Problems, however, arise when the mica-tape becomes damaged through tears or dents. When the tape is damaged the dielectric strength in that area is lost or reduced. Even an area of minor damage will allow for a discharge of electricity, which will cause further breakdown in the insulation in and around that damaged point. FIG. 2 illustrates a cross sectional view of a damaged area on a mica-tape insulator. This simplified view shows a layer of mica-tape 16 atop a conductor 14. The mica-tape is shown as layers of mica 24 interspersed with glass fibers 26. At the point of damage 28, the mica layers and glass fibers are disrupted. Lesser damage, such as a dent, might result in the compacting of layers with only minimal amounts of fraying, while more serious damage, as shown here, may result in a complete cut through the entire tape.
Typically, when the mica-tape becomes damaged it needs to be replaced. This involves a time-intensive and costly replacement of the entire mica-tape on that conductor. Because the replacement of the entire mica-tape is such an onerous task, efforts have been made to come up with a way of fixing the tape rather than replacing it.

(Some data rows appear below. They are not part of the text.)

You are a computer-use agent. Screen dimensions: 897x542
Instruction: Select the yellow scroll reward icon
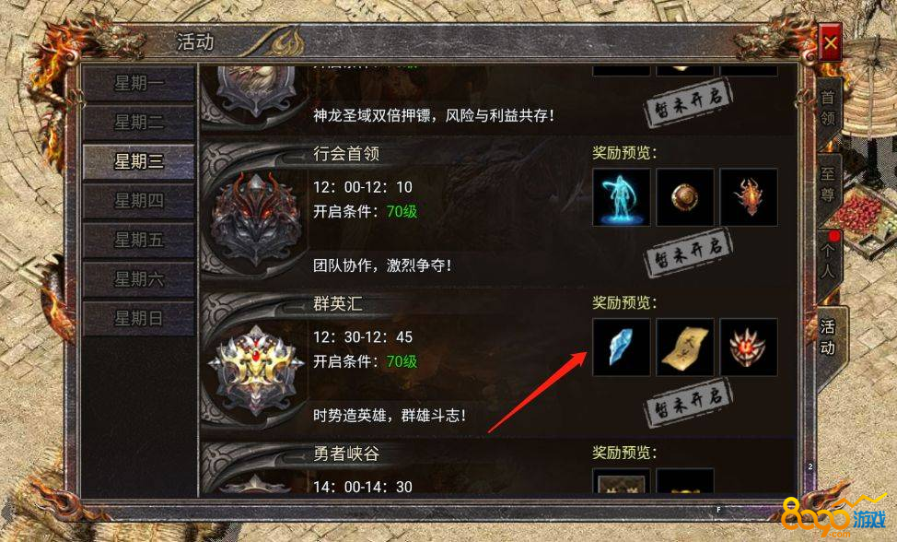[685, 347]
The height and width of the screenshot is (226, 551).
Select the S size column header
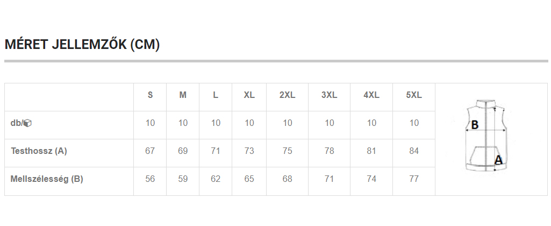click(150, 95)
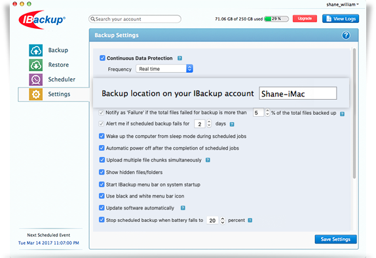
Task: Click the orange Settings gear icon
Action: click(x=36, y=94)
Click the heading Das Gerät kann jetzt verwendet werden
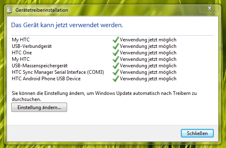Image resolution: width=226 pixels, height=148 pixels. pos(67,25)

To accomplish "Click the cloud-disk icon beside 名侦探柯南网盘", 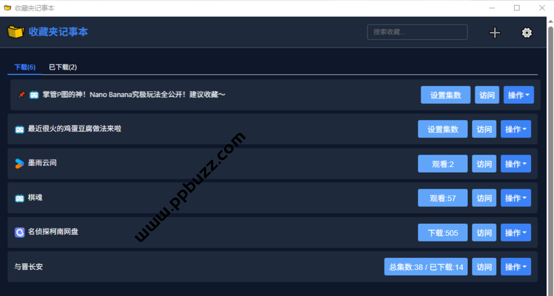I will click(x=20, y=232).
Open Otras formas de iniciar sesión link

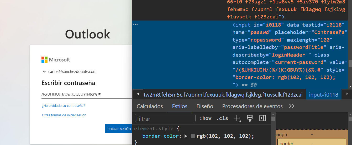coord(64,115)
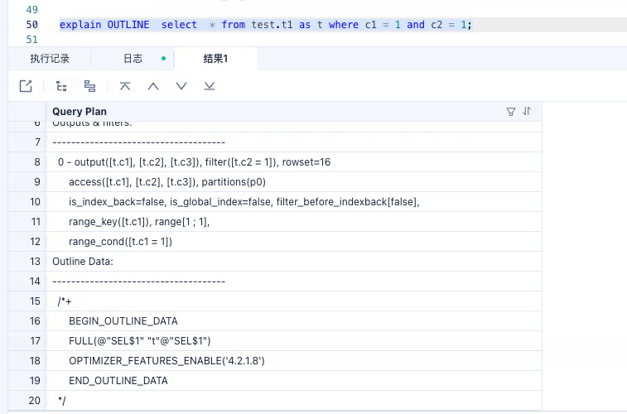
Task: Switch to tree structure view icon
Action: click(x=61, y=86)
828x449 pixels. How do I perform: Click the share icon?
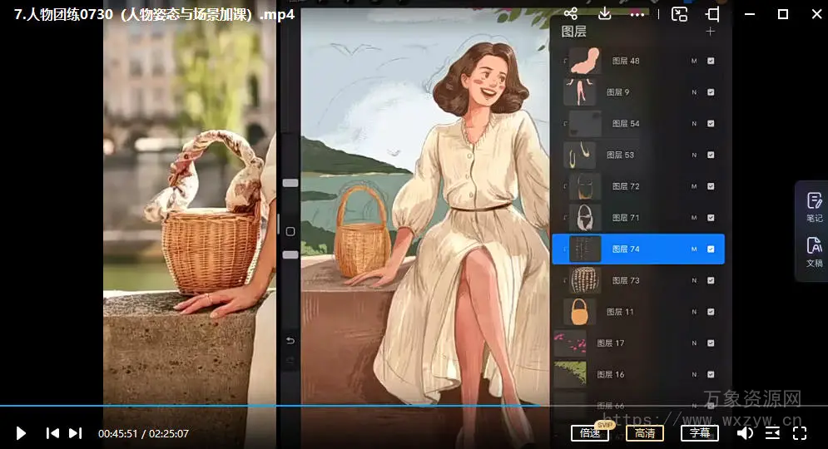tap(571, 14)
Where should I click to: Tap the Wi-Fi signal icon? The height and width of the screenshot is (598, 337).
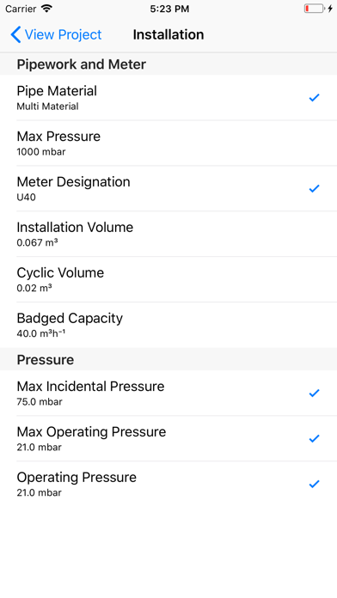[x=46, y=9]
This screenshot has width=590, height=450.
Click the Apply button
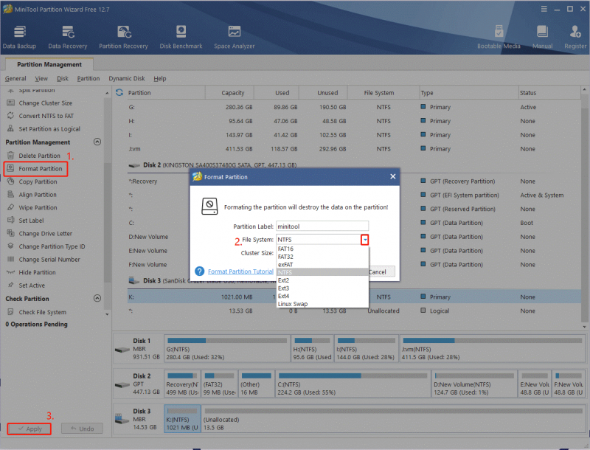pyautogui.click(x=30, y=429)
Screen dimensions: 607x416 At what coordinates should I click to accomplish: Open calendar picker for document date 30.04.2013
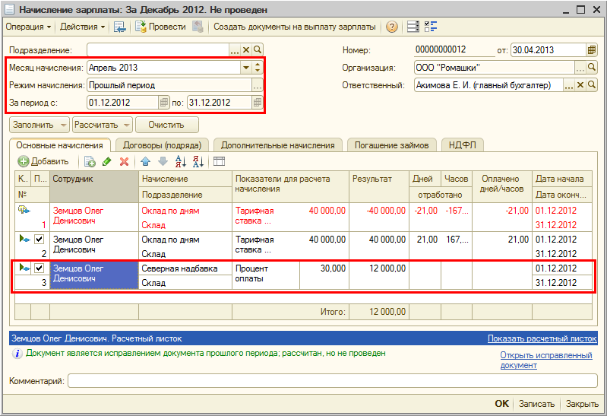[x=592, y=50]
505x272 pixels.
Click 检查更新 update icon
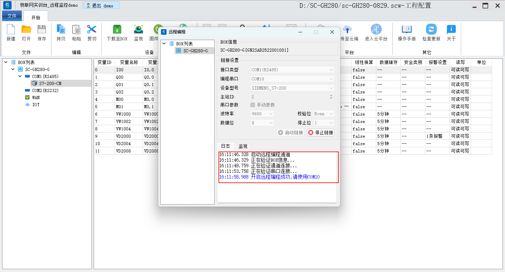431,30
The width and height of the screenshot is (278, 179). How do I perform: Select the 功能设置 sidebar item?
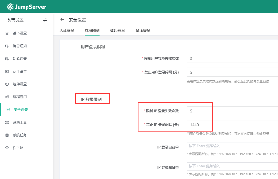pos(19,59)
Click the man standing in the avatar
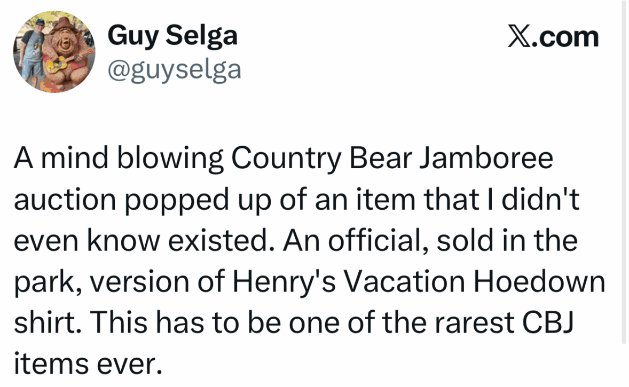Image resolution: width=629 pixels, height=387 pixels. (33, 53)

One such method includes applying a patching resin to the damaged area. This resin is typically the same types of resin used to originally impregnate the mica-tape, as discussed above. The patching resin contains mica particles, and when cured the effort is for the resin patch to mimic the mica-tape structure. FIG. 3 shows a example of a repaired area using a patching resin. The cured resin 30 containing the mica particles 32 fills in the damaged area on the mica-tape 16. Although the resin itself penetrates between the damaged layers, the mica particles do not due to their size. This essentially creates a heterogeneous patch, where there is a physical interface between the mica of the mica-tape and the mica of the patching resin. This creates a weak spot at the edges of the patched area 33 that has a reduced dielectric strength and will discharge electricity. This electrical discharge will then cause further breakdown of the mica-tape and patch.
Therefore the patching resin has limited and often only temporary benefit in repairing damaged mica-tape, and often the mica-tape still needs to be replaced. What is needed is an improved patching resin that will provide sufficient dielectric strength to the repaired area and not allow for any weak spots.